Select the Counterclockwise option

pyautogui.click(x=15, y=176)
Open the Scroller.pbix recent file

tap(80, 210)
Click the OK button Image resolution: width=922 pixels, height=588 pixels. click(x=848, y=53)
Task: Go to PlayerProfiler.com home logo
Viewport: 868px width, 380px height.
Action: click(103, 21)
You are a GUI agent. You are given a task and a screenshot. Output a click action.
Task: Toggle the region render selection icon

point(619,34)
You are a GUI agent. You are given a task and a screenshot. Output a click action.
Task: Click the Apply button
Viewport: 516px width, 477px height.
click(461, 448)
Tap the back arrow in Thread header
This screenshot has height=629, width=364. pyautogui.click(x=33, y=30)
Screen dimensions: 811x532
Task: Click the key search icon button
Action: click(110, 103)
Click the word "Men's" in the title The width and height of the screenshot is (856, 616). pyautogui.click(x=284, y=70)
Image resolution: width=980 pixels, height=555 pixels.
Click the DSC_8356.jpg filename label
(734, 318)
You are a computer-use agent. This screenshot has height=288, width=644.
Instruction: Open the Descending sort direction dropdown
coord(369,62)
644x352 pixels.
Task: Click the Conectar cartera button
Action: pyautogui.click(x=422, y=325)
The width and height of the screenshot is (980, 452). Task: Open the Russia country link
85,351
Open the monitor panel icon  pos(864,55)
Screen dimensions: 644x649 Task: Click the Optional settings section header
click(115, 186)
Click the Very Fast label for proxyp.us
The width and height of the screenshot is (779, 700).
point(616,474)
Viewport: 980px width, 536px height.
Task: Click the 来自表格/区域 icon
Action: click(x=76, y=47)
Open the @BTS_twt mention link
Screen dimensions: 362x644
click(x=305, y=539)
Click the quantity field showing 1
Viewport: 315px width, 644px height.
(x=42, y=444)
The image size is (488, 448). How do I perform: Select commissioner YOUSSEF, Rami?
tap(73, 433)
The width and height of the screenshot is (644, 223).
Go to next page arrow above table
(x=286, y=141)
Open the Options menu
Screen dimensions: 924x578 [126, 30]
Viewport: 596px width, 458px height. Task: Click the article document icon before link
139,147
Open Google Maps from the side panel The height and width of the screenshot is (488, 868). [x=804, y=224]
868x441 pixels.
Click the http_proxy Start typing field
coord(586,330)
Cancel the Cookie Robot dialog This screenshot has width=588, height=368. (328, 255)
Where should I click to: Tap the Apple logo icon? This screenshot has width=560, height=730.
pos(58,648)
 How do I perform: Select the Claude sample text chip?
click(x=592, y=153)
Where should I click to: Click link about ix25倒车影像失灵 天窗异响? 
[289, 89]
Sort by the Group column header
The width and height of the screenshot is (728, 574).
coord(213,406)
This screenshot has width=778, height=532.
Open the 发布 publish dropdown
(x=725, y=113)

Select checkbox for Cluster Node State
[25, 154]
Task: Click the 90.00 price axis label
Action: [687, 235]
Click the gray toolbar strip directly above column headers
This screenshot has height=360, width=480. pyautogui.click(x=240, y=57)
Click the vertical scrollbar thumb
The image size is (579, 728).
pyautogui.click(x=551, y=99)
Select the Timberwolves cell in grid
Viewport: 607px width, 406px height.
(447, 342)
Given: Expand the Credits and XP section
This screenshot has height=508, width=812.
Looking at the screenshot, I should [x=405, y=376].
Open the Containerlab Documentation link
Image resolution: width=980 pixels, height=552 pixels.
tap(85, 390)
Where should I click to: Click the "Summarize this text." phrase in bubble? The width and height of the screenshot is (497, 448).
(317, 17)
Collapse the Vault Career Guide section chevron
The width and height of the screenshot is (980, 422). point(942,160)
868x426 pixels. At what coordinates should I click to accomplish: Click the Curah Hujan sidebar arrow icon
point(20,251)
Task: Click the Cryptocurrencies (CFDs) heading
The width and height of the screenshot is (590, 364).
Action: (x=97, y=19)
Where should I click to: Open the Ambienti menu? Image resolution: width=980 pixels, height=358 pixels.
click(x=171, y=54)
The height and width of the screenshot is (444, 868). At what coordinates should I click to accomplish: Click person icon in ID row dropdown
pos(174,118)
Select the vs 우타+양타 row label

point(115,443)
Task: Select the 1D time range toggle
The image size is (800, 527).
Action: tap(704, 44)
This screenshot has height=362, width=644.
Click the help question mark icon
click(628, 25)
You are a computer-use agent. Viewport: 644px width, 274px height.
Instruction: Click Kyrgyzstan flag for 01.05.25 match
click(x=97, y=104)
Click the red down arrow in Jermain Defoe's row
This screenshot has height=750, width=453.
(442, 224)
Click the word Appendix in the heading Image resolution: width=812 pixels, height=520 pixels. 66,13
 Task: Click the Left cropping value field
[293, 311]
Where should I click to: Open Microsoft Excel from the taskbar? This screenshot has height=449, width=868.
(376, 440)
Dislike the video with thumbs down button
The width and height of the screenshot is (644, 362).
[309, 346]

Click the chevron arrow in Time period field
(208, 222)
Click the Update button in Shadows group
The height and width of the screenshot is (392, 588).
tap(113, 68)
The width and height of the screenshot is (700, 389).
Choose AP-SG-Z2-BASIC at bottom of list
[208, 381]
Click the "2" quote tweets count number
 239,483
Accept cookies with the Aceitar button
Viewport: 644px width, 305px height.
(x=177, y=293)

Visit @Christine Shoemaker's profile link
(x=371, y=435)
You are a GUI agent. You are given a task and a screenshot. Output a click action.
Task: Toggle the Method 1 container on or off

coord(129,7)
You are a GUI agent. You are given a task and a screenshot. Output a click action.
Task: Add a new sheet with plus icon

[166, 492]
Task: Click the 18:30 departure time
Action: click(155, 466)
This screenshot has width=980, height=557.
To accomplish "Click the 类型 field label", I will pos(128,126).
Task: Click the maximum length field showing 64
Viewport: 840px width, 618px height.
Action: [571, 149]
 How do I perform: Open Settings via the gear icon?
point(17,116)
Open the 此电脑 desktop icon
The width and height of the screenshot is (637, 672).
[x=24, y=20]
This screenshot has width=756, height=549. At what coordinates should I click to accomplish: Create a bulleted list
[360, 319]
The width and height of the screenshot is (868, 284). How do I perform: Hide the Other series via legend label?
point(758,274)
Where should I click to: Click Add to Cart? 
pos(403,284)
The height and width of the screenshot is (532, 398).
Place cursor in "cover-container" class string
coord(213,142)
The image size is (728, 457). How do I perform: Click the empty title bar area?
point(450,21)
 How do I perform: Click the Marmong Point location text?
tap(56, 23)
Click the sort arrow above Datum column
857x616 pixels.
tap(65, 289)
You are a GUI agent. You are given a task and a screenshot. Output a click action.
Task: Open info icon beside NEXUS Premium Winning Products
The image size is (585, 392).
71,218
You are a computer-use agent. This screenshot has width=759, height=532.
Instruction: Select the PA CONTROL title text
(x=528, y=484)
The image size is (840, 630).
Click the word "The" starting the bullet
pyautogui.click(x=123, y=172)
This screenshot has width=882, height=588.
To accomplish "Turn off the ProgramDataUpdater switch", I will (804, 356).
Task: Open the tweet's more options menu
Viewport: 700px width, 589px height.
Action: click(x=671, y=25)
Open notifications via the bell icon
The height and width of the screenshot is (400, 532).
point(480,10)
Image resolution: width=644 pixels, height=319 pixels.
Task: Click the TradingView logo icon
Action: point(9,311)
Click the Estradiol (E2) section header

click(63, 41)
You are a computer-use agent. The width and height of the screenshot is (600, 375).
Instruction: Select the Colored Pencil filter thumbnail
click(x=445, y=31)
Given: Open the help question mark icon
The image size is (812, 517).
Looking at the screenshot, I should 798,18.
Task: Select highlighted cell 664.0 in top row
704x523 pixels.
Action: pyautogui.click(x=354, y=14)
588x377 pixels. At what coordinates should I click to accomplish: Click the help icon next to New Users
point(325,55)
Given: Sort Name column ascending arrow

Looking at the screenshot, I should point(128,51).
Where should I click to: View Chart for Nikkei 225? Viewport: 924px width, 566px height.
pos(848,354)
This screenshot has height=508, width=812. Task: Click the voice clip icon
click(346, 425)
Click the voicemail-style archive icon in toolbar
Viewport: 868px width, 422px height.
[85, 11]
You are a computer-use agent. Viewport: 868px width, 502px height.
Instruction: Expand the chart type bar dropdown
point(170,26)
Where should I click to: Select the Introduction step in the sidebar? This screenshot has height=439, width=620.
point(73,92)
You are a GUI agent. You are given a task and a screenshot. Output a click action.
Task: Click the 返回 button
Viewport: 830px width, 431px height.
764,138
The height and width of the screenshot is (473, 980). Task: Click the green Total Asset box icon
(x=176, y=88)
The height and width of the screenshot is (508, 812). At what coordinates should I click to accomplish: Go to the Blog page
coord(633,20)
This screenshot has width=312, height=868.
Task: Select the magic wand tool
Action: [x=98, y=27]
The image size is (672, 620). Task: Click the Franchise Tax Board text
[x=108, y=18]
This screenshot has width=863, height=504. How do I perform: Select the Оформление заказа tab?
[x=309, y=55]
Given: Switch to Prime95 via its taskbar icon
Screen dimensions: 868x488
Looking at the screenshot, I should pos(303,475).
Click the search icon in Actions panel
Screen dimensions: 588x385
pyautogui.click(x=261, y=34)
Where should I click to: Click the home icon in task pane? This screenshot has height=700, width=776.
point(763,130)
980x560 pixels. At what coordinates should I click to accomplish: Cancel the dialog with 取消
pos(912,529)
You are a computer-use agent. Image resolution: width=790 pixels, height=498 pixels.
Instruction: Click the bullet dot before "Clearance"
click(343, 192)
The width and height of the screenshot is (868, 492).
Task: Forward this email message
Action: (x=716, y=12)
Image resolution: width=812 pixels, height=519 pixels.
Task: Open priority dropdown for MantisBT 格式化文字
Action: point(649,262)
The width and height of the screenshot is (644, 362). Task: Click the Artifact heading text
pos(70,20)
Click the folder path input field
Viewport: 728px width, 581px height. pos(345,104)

━━━━━━

(WHAT THE TASK ASKS):
Within the listing above, give again exactly every line from the line with "Tap the back arrow in Thread header" through the line with "Image resolution: width=980 pixels, height=555", both included, and no other line.

(EXERCISE RESPONSE):
Tap the back arrow in Thread header
This screenshot has height=629, width=364. pyautogui.click(x=33, y=30)
Screen dimensions: 811x532
Task: Click the key search icon button
Action: click(110, 103)
Click the word "Men's" in the title The width and height of the screenshot is (856, 616). pyautogui.click(x=284, y=70)
Image resolution: width=980 pixels, height=555 pixels.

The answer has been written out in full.